DIGITAL SEMINAR: Marton Ribary (Surrey) and Barbara McGillivray (Alan Turing Institute & Cambridge): “The thing is mine”: Extracting the terminology of the Roman law of “ownership” from Justinian’s Digest (LIVESTREAM: 19 JUNE 2020: 16:30u GMT)



Through the website of the Instiute of Classical Studies of the School of Advanced Study in London, we learned about the Digital Classicist London Seminar 2020. 

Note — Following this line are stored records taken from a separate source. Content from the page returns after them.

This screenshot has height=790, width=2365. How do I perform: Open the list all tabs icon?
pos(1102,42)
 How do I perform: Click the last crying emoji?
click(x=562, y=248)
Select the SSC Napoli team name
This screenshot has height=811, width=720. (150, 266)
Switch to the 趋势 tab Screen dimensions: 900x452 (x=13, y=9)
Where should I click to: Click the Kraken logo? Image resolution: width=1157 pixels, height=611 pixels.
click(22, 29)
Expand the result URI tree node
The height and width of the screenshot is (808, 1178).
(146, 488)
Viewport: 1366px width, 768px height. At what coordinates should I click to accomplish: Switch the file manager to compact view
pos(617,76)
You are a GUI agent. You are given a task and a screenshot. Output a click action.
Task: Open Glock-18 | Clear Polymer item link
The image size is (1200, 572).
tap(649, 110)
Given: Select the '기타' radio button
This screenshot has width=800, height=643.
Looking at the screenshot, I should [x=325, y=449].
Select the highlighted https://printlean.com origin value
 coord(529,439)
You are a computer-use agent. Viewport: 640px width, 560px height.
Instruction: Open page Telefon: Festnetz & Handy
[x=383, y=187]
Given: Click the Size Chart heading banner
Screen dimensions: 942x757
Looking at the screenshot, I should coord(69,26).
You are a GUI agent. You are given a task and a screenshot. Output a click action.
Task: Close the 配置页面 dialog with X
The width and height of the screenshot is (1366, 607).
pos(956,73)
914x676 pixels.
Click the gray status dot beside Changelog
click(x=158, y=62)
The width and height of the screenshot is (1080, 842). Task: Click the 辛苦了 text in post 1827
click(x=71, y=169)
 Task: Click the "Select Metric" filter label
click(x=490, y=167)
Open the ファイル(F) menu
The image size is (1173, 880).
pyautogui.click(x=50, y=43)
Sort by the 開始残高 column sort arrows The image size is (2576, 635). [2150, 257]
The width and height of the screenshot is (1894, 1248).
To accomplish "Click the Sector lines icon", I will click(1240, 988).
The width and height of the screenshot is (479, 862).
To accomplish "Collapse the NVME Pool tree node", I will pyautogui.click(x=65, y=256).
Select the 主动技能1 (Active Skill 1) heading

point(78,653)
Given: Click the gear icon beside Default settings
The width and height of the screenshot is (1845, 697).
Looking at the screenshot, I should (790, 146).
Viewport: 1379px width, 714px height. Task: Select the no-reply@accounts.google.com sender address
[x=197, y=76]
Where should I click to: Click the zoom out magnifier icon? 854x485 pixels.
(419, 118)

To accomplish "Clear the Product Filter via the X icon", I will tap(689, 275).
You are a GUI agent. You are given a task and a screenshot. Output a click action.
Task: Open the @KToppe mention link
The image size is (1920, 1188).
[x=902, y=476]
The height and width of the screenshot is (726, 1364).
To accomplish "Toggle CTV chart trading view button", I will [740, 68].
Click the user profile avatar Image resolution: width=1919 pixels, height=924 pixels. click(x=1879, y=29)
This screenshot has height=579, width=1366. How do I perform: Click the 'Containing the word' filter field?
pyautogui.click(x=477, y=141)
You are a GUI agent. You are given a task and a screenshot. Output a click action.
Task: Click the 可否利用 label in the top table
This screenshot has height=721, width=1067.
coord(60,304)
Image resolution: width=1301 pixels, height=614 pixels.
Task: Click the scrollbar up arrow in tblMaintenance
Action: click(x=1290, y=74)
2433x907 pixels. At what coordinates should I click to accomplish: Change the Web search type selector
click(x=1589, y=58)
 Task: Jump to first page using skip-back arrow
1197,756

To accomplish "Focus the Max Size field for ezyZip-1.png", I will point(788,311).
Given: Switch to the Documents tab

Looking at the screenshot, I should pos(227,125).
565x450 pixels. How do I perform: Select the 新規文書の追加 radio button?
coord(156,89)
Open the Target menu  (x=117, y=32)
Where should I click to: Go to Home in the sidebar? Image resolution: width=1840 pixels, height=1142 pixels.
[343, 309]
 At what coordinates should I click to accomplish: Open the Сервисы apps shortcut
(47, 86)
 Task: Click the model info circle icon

Source: https://ics.sas.ac.uk/events/event/22545

Friday, Jun 19, 2020, 16:30 UK time
Institute of Classical Studies, University of London Online seminar, streamed live and archived at: https://youtu.be/cG8sRps1s6Q

Our paper investigates the evolution of the concept of “ownership” in Roman law using computational semantic methods. The work is based on a relational database of Justinian’s Digest (533 CE) arranging more than twenty thousand text units excerpted from hundreds of otherwise lost legal works in a Python environment and shared on GitHub (mribary/pyDigest). We present a thematic tree-map of Roman law based on hierarchical clustering of sections. We use computational methods for terminology extraction and distributional semantic word representations to show how the semantic landscape associated with “ownership” changed over time.